If the straightedge line from the front sprocket is offset but parallel to the rear sprocket straightedge line, then some shims are missing, or not installed where they should be.  Seek good help, no shame in that, if needed there.  Those old sprockets are now dangerous trash. 

This was a near-miss for you, as disasters go.  Glad that you or the bike were not damaged.  8) 
Cheers,
Red

P.S. Life is too short, and health is too valuable, to ride on cheap parade-duty tires.

sekter1

Just and update. I'm not dead yet.

Had to slow down on the bike because the truck needed work.

The chain alignment looks okay with some measuring, by way of extruded aluminum stock I had salvaged from work scraps.

But I have gotten a chance to do some work.
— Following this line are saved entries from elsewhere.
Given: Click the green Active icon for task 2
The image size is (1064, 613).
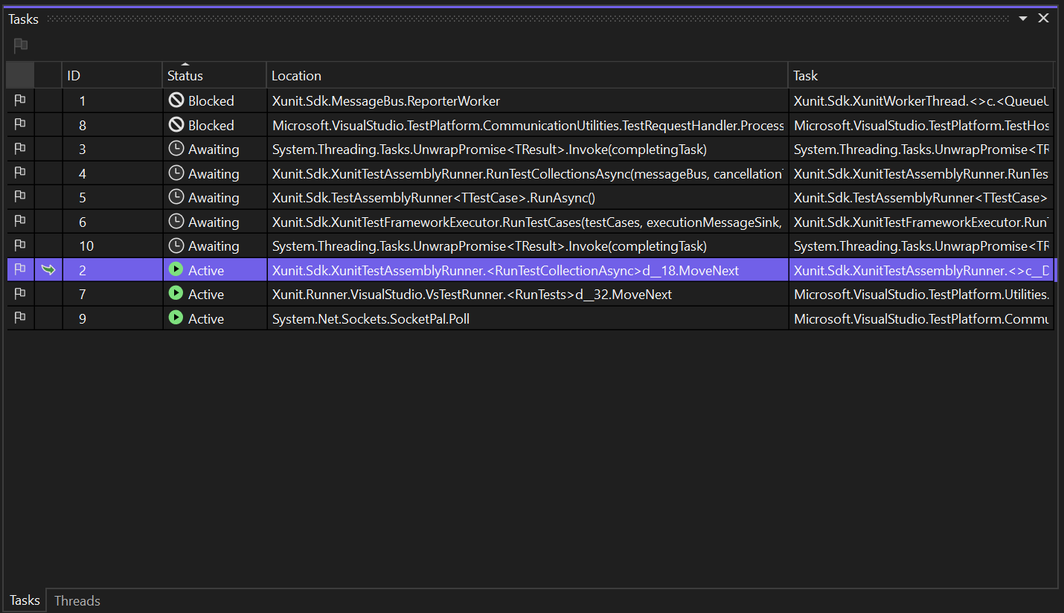Looking at the screenshot, I should click(x=176, y=270).
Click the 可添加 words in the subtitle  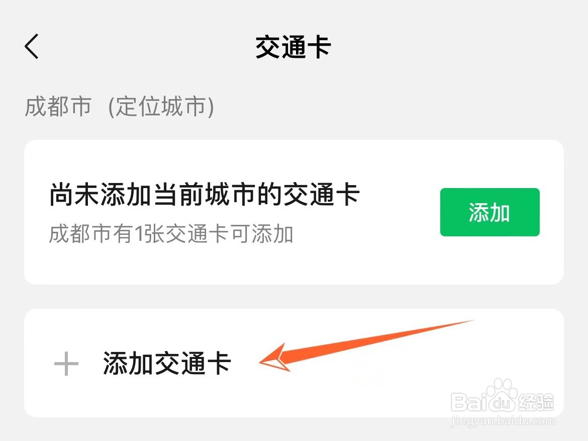[x=262, y=234]
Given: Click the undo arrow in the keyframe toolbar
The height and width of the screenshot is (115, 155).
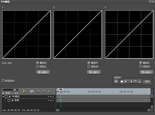Looking at the screenshot, I should click(x=38, y=92).
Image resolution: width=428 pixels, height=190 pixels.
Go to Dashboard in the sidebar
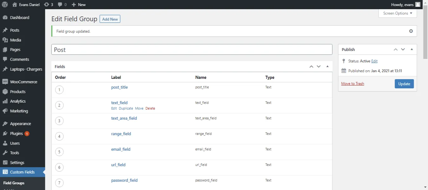coord(19,17)
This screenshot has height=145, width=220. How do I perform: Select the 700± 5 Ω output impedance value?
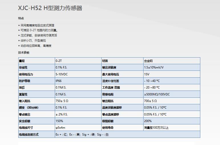tap(150, 101)
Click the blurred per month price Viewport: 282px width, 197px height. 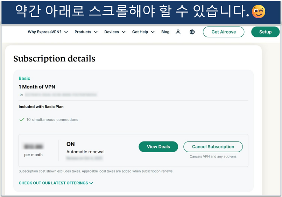34,147

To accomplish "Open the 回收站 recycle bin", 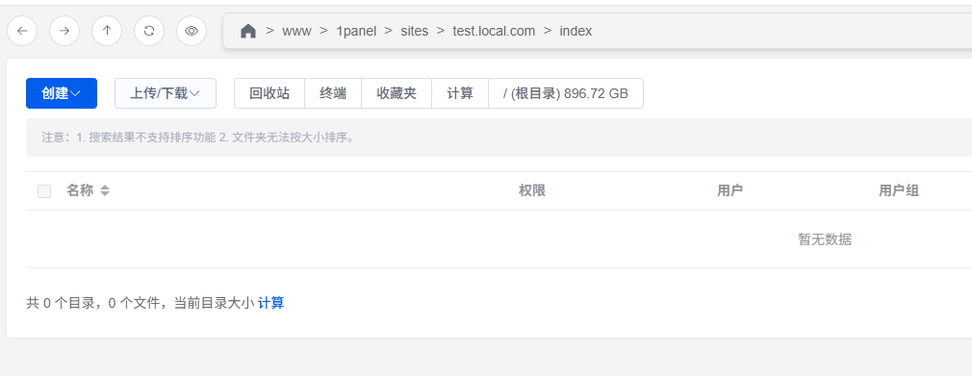I will [x=269, y=93].
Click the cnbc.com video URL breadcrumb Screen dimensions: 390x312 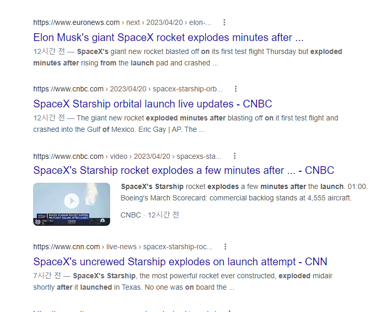pos(127,156)
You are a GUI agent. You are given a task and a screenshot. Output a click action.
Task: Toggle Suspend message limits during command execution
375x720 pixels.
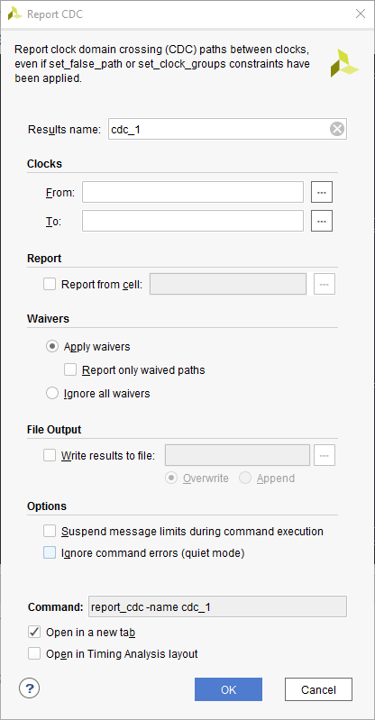pos(50,532)
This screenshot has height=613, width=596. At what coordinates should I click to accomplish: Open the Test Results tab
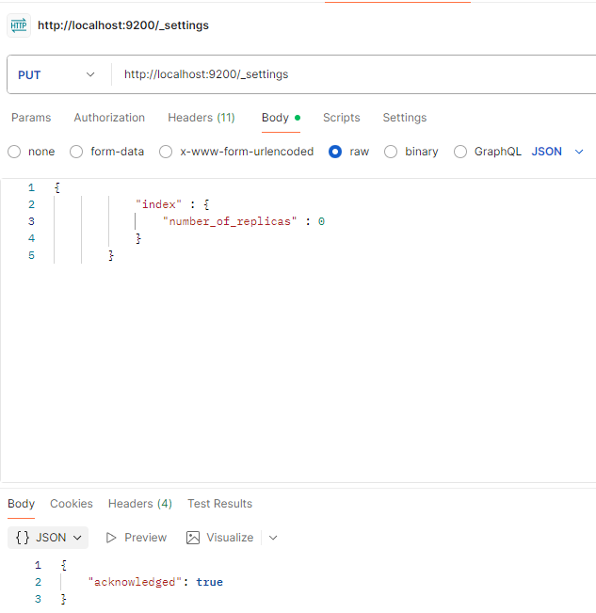pyautogui.click(x=219, y=504)
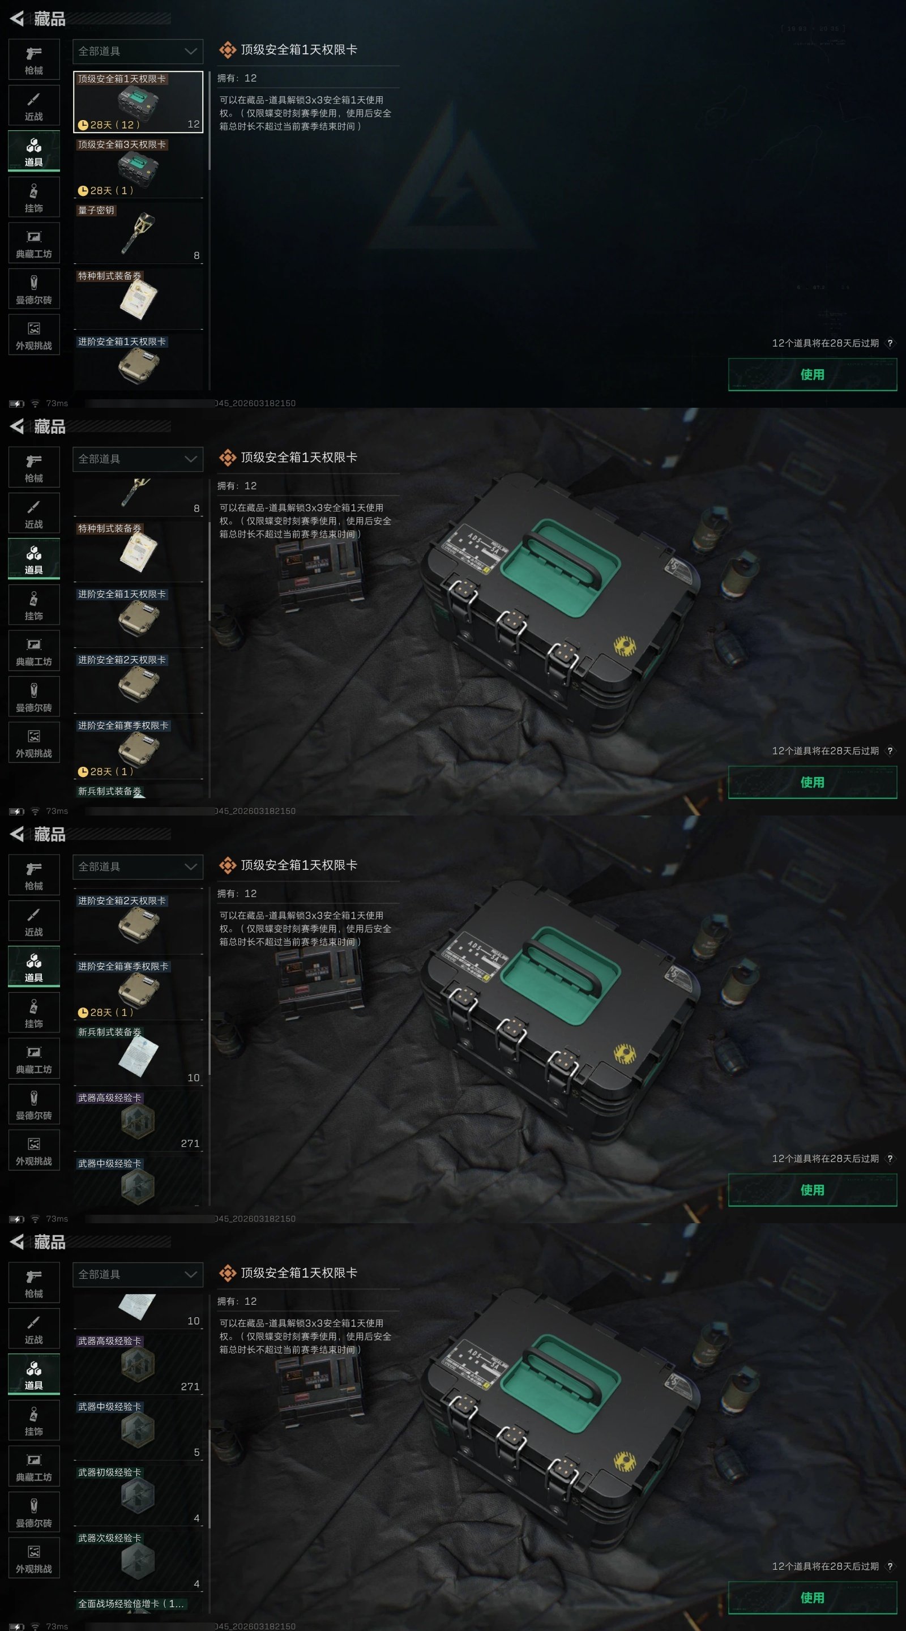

Cleaned the carbs, found some pretty gunky stuff in one of them, the rest seemed marginally okay.

Also managed to change the oil pan and valve cover gaskets, as they were both slowly leaking.
Just waiting on getting exhaust gaskets from RPM so I can slap that back on and get the carbs synced, and hopefully check that there are no leaks anymore.

I do have one issue I could use help with.

On my bike,the front caliper has blue dots, with what looks like an accompanying change in master cylinder and brake lever. But there's an issue with this. When you turn the handlebars all the way to the left, the front brake lever on the right handlebar is depressed be the gauge cluster plastic housing, and the front brake engages. I really hate this custom feature, and am wondering if anyone has had a similar experience, and the solution you have found.
1990 Fj1200: 1350 big bore kit. Currently a weekend warrior project needing some TLC.